A new MOX Report entitled ” The Social Growth Index: Measuring Socioeconomic Resilience at the Municipal Level in Italy ” by Greco, M.; Ieva, F.; Secchi, P. has appeared in the MOX Report Collection.
Check it out here: https://www.mate.polimi.it/biblioteca/add/qmox/70-2025.pdf
Abstract: This study introduces the Social Growth Index (SGI), an integrated framework for assessing socioeconomic resilience at the municipal level across Italy. The SGI builds on the idea that a territory is resilient if it can sustain long-term growth despite exposure to external shocks—both positive, such as large-scale public investments under the National Recovery and Resilience Plan (PNRR), and negative, such as the COVID-19 pandemic. These events represent structural tests for local systems, revealing their ability to adapt, recover, and convert temporary disturbances into lasting development trajectories. Using harmonized data for 2010–2022, the SGI integrates three standardized variables—GDP density (GDP per m2), GDP per capita, and population density—that jointly capture productive intensity, individual prosperity, and demographic vitality within a consistent spatial structure.
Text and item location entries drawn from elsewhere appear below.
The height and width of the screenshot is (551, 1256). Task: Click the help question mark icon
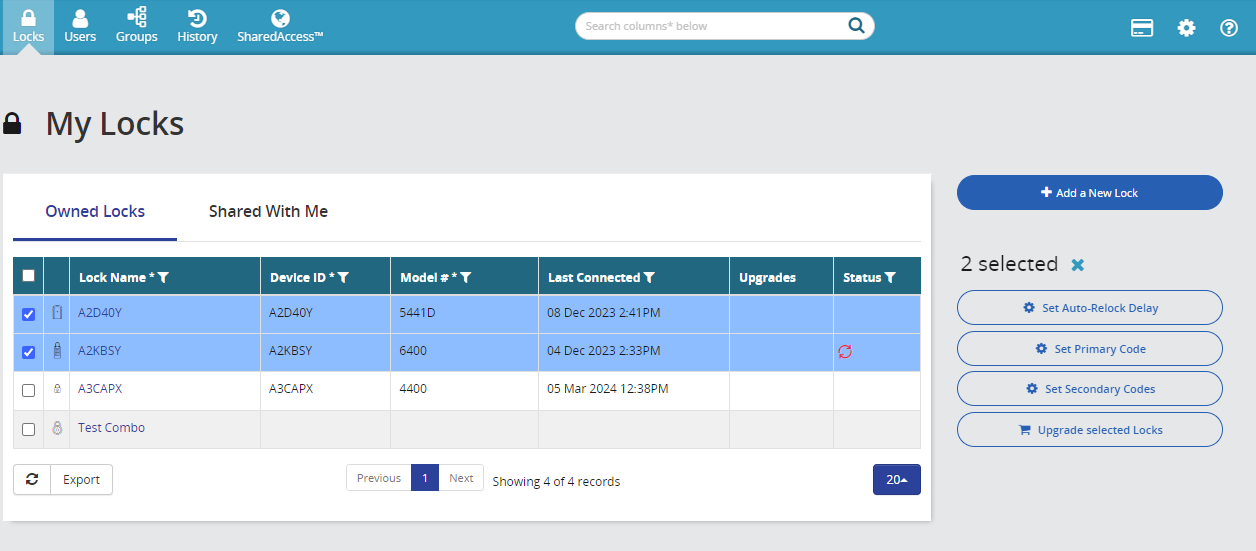(x=1229, y=28)
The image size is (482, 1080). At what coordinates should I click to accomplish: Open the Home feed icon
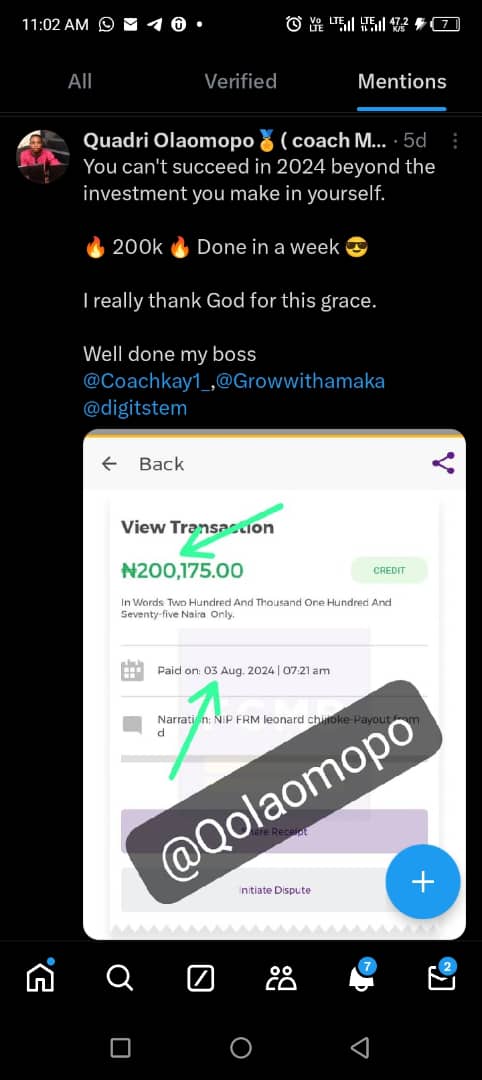[x=40, y=977]
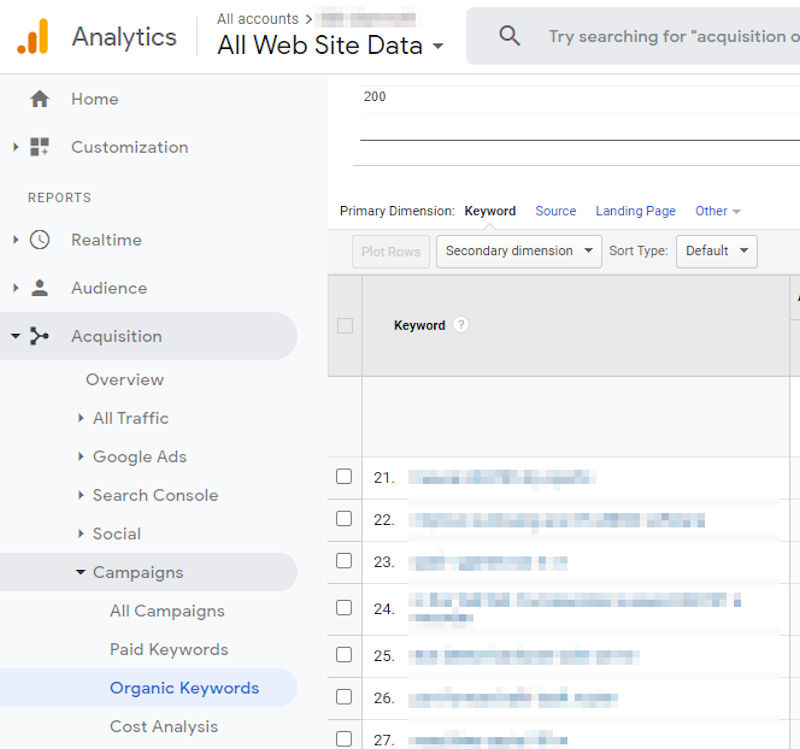Check the select-all box in the table header

coord(344,325)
To obtain the SGI, we design a methodological framework integrating Fixed Rank Kriging (FRK) for the spatial downscaling of Gross Domestic Product (GDP) with Copeland aggregation for multi-criteria ranking. FRK enables spatially coherent GDP estimates at fine resolution, while the Copeland method aggregates municipalities’ relative performance without imposing arbitrary weights. Results reveal a persistent North–South divide, with higher resilience levels in Northern and Central Italy and lower values in Southern, Sicilian, and inland Sardinian areas. Temporal analysis indicates structural persistence in highly resilient urban and industrial systems alongside localized improvements around regional capitals. Comparison with ISTAT’s Municipal Fragility Index (IFC)exhibits consistency among indicators measuring intersecting economic aspects. Future extensions include developing a spatio-temporal FRK model and incorporating additional drivers—such as employment, innovation, and environmental sustainability—to enhance temporal coherence and policy relevance.